> **WORK REQUIRED**: Each line of the data below from the one holding "Portrætfotograf (1260, 1237)" to the one holding "Eventfotograf (1254, 837)", inclusive, is to be reproduced exactly; no other line belongs in the answer.
:: SOURCE MATERIAL
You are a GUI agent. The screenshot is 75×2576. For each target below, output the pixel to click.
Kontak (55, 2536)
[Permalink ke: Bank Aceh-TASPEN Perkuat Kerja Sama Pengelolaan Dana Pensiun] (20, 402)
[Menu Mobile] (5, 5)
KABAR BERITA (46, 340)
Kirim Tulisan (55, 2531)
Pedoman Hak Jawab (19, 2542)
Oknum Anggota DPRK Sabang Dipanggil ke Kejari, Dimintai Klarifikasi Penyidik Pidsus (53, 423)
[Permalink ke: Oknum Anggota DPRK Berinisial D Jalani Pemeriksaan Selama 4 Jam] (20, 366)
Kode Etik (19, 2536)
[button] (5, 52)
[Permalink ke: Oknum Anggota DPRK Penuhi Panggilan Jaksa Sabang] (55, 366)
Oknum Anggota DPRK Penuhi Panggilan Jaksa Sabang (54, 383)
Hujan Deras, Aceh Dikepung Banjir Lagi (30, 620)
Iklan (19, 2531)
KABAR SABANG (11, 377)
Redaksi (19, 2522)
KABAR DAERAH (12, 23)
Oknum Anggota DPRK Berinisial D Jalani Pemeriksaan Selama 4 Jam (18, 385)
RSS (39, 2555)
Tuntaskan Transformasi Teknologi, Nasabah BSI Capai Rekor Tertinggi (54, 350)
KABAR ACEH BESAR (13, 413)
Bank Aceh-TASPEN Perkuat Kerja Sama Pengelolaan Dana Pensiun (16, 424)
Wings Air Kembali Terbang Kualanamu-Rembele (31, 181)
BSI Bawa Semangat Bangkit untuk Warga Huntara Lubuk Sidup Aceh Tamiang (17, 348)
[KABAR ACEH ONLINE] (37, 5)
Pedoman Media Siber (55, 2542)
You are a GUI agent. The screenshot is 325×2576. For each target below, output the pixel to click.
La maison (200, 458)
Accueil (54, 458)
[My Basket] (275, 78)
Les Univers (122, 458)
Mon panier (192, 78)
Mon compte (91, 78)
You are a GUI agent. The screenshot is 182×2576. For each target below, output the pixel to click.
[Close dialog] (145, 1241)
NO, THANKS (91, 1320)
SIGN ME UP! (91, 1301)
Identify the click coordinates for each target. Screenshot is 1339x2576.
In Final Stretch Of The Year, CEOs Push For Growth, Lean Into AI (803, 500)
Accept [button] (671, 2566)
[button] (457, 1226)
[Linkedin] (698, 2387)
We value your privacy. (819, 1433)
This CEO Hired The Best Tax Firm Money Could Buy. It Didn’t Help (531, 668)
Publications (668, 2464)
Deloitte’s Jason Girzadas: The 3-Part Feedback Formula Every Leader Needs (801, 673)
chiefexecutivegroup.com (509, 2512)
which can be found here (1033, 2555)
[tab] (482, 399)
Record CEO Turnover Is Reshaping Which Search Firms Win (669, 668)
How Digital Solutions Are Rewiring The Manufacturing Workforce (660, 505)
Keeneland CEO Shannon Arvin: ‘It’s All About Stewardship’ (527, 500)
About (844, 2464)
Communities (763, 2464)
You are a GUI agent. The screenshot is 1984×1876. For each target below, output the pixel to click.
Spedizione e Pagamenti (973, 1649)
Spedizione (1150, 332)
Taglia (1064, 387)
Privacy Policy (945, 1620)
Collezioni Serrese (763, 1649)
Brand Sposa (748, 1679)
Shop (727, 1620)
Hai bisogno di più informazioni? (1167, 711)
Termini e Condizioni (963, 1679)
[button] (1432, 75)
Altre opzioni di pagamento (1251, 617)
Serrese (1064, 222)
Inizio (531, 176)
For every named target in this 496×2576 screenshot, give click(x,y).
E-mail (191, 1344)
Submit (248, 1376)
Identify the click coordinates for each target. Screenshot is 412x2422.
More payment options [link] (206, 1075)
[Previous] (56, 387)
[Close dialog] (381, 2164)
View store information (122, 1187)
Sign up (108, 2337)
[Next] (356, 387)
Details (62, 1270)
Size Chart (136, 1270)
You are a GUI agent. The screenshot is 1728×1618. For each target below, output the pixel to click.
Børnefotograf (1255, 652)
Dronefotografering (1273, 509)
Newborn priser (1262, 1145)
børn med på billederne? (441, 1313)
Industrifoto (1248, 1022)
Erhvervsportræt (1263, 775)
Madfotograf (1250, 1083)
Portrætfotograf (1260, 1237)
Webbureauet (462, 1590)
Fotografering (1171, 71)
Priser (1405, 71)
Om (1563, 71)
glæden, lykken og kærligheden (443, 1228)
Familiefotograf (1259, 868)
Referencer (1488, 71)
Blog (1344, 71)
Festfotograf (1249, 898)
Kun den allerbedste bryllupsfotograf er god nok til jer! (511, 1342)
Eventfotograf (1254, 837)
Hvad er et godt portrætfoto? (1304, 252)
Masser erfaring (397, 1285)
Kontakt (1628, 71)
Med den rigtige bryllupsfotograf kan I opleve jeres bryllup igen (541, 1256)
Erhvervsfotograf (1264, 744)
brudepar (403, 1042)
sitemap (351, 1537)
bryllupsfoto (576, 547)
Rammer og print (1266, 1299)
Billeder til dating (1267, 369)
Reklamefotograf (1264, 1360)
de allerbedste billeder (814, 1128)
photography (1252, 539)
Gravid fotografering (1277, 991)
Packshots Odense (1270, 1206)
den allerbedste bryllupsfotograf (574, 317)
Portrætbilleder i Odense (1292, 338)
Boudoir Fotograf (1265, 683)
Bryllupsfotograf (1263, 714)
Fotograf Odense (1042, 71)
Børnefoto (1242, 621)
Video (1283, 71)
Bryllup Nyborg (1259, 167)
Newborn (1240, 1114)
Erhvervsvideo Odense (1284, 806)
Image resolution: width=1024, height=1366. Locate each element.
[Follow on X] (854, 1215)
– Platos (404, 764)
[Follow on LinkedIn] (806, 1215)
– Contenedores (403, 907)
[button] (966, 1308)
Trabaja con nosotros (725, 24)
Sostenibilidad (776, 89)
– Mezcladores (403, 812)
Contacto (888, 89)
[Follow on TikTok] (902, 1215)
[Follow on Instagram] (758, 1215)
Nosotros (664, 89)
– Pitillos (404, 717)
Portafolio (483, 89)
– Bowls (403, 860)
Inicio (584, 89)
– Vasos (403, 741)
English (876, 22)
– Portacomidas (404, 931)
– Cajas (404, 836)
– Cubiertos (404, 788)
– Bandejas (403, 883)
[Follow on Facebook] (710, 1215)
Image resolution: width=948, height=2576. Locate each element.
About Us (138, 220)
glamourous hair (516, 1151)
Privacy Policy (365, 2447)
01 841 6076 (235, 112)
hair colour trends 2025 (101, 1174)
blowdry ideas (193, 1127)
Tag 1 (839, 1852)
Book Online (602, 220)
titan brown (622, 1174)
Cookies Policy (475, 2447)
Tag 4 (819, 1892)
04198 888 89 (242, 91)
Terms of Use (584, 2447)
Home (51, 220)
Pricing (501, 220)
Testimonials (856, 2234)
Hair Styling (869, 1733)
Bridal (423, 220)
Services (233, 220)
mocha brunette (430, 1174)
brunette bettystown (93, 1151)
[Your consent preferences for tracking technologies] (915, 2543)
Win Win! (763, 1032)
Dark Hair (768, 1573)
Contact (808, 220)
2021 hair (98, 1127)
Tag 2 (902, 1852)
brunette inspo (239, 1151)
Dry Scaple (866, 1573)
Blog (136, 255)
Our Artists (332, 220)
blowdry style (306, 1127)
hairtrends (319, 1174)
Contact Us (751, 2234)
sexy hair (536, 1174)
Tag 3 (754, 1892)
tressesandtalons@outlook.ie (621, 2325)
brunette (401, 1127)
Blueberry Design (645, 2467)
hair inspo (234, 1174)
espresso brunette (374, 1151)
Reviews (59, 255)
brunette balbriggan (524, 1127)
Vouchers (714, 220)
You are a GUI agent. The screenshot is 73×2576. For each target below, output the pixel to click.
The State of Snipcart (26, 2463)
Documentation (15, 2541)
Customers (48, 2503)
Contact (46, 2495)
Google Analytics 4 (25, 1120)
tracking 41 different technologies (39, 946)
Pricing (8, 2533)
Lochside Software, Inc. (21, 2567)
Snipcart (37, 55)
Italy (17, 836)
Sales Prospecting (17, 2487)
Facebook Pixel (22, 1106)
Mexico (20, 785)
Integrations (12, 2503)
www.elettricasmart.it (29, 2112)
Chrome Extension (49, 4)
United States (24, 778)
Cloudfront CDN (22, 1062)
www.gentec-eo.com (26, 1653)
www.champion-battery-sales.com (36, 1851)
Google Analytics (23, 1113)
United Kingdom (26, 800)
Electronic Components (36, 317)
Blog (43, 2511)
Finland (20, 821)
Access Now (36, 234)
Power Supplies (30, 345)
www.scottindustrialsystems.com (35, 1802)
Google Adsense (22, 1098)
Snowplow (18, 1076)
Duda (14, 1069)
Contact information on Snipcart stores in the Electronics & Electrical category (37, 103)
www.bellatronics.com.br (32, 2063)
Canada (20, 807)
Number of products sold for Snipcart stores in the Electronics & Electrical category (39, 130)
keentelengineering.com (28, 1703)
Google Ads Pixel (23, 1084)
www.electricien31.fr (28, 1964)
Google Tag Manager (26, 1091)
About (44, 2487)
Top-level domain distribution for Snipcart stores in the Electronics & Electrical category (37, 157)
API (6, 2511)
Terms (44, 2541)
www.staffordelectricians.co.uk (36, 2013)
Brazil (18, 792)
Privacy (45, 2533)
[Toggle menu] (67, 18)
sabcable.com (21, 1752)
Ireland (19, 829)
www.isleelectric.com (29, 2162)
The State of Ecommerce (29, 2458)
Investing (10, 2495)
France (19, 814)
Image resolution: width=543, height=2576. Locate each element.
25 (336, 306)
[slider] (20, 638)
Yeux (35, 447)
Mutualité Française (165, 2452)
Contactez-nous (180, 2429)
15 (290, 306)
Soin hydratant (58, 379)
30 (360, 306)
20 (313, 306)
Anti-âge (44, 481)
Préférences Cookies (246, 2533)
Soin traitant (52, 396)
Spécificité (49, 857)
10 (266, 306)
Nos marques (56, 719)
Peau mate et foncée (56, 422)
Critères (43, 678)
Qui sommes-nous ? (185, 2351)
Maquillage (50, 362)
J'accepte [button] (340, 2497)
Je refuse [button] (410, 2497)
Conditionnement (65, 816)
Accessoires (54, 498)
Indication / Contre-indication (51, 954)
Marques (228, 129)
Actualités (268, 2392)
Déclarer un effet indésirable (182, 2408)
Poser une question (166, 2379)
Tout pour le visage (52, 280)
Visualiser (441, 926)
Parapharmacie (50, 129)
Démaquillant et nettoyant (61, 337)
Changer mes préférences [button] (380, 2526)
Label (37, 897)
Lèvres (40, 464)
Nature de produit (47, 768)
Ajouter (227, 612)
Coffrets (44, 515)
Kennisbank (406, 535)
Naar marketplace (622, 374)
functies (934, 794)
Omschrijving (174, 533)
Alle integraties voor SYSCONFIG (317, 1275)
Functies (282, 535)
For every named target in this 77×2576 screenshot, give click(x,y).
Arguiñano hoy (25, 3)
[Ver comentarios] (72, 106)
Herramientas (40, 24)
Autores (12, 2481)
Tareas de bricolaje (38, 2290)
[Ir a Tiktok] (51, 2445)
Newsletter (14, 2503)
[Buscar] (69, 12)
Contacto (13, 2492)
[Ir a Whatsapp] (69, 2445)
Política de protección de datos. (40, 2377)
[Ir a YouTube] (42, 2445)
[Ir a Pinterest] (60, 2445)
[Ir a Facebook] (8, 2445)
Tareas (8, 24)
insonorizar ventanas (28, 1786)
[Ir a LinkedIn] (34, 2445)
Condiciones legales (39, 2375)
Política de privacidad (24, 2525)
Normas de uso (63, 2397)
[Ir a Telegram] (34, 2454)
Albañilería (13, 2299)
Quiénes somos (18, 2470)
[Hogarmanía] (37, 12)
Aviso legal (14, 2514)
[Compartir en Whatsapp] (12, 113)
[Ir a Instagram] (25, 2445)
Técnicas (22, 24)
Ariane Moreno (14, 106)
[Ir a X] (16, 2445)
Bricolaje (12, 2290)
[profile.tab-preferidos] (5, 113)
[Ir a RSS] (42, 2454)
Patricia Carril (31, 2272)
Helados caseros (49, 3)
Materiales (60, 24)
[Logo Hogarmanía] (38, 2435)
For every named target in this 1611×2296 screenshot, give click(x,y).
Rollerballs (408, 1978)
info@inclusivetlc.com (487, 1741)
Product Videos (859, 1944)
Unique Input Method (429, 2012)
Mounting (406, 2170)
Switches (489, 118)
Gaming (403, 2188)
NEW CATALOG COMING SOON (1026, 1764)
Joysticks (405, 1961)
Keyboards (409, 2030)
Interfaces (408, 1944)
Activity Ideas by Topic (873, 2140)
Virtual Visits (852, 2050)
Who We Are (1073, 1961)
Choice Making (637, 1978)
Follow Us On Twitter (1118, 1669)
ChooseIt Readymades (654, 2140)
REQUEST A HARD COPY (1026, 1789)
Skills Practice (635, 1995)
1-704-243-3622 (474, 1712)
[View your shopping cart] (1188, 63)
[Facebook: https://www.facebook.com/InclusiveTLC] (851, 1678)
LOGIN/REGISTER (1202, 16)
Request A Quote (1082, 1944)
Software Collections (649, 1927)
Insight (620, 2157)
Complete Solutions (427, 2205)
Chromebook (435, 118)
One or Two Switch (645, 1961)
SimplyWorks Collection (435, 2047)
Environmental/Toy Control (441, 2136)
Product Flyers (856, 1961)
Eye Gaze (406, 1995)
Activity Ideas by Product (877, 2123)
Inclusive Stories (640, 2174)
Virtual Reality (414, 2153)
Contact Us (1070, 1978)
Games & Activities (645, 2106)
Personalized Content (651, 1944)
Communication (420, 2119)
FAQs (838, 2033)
::::
> **SOLUTION**:
Portrætfotograf (1260, 1237)
Webbureauet (462, 1590)
Fotografering (1171, 71)
Priser (1405, 71)
Om (1563, 71)
glæden, lykken og kærligheden (443, 1228)
Familiefotograf (1259, 868)
Referencer (1488, 71)
Blog (1344, 71)
Festfotograf (1249, 898)
Kun den allerbedste bryllupsfotograf er god nok til jer! (511, 1342)
Eventfotograf (1254, 837)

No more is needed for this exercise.